Data section

BEGIN

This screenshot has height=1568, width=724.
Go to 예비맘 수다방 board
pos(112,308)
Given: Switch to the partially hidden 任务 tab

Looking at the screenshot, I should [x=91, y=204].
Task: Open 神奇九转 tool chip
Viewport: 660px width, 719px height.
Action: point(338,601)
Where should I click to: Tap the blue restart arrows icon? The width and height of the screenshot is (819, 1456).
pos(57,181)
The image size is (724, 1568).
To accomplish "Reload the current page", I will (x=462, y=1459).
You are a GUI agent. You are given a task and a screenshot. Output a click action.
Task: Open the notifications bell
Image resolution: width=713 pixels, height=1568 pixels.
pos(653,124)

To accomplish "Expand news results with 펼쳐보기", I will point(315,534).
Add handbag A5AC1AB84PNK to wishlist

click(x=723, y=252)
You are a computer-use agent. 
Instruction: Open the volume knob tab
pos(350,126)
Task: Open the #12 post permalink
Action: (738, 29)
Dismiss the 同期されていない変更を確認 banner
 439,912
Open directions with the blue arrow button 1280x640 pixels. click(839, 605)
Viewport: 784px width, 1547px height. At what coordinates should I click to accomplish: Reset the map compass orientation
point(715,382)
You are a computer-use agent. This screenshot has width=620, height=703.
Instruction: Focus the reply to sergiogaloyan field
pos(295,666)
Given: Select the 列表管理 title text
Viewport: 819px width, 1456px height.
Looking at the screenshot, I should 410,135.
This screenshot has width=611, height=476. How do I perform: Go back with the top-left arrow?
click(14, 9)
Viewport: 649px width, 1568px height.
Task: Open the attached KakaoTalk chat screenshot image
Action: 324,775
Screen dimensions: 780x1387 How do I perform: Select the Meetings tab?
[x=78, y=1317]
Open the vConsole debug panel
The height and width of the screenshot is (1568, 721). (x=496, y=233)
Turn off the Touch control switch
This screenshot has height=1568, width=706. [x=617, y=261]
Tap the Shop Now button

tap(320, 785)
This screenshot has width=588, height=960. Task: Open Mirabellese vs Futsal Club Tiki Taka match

END

The exercise
Gather each line of the rows above that contains the word "agent".

Exercise solution
You are a GUI agent. You are given a task and a screenshot. Output a click action.
You are a computer-use agent. 
You are a computer-use agent. This screenshot has width=620, height=703.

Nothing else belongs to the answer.